Superficial Sacrifice



As you may well know, technology is the illegitimate love child of science and human caprice. We live in an age when technology reigns supreme. Everything we do is steeped in technology in some way or another. We can't even wake up in the morning without some form of high tech gadgetry announcing it. I use my goddamned cellphone as an alarm clock for chrissake.

It always gives me a small sense of satisfaction when something like this pops up in the ether.

This is how truly enlightened people solve their problems. Animal sacrifice. Yes, it's making a comeback. Ever had computer problems? Of course you have. Solve it by slitting a chicken's throat and letting the blood run over your motherboard. That'll solve all of your problems. Once and for all.

Is animal sacrifice even legal in the US? I'm not sure, and I'm not going to bother finding out, because this is way too tantalizing a practice not to embrace. Why take your TV set to a repair shop, when you can cut out the science and go straight for the caprice? It worked for the ancients, why not us?

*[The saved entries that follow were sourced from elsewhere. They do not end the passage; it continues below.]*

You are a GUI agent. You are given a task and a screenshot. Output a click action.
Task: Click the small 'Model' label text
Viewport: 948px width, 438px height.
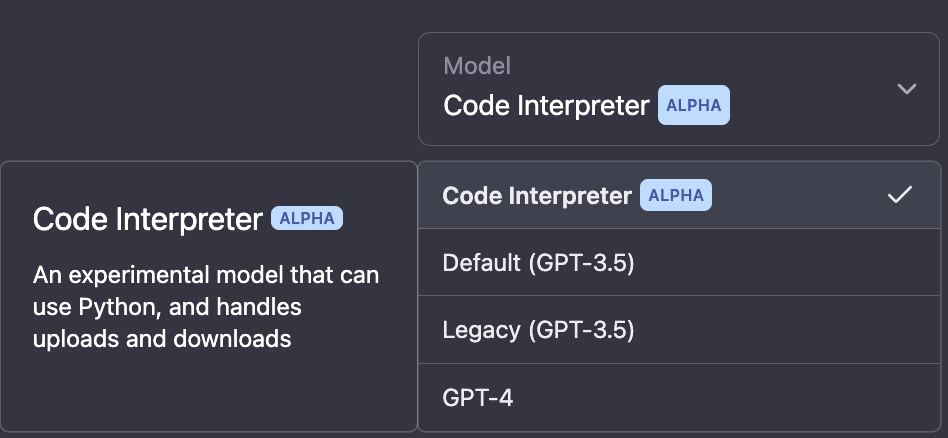point(477,66)
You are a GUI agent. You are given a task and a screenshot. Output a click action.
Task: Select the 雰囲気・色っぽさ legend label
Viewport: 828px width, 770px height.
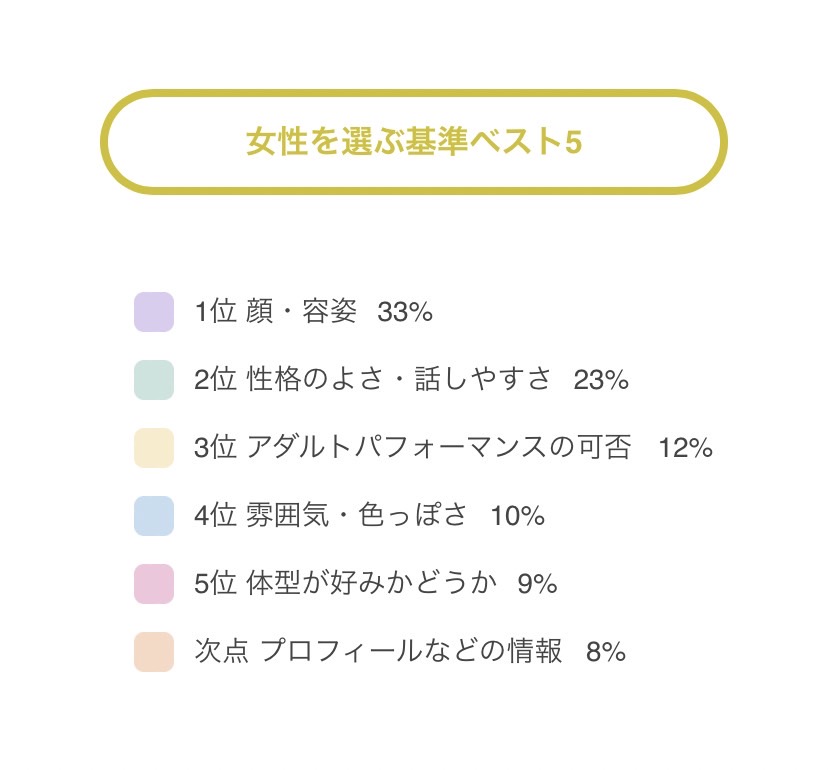[x=357, y=516]
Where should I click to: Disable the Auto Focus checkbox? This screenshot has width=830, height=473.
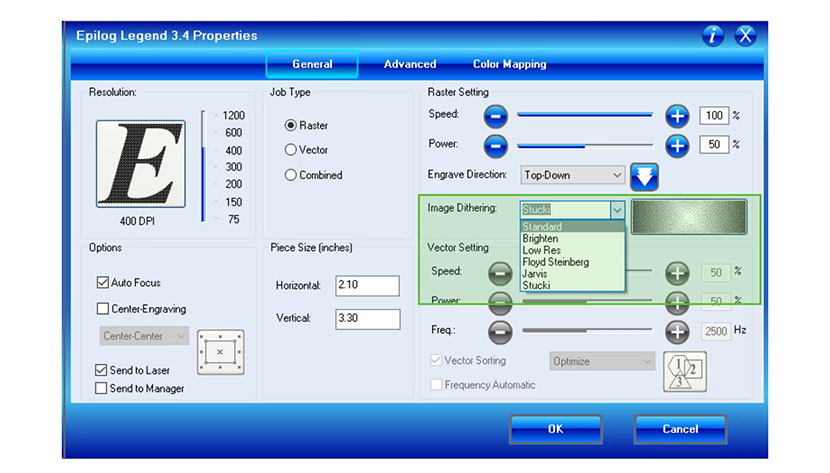click(x=102, y=283)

It's not about being irrational here, folks. It's about saying "Fuck You!" to the established rules of measure. It's about throwing the industrial revolution out the window and saying, I'm going to do this the old fashioned way. I am going to embrace my animalistic, violent tendencies.

Bear in mind, people, that the airline in question is state-run by the Nepalese government. There are engineers and mechanics and crazy Hindu priests all trying to get to the bottom of this 757's failure. All on the tab of the Nepalese taxpayer.

It's like Henry VIII saying, "Fuck you, Pope. I'm starting my own religion. And people will still believe it like four hundred years later." They are literally making shit up to solve a mechanical--easily rationalized and deducted--problem.

Way to go, Nepal. Way to stick it to science. Way to stick it to rationality. It's a bunch of garbage anyway.

Right?

1 comment:

roman said...

Another example of post-modernist illogical thinking. One step forward, two steps back.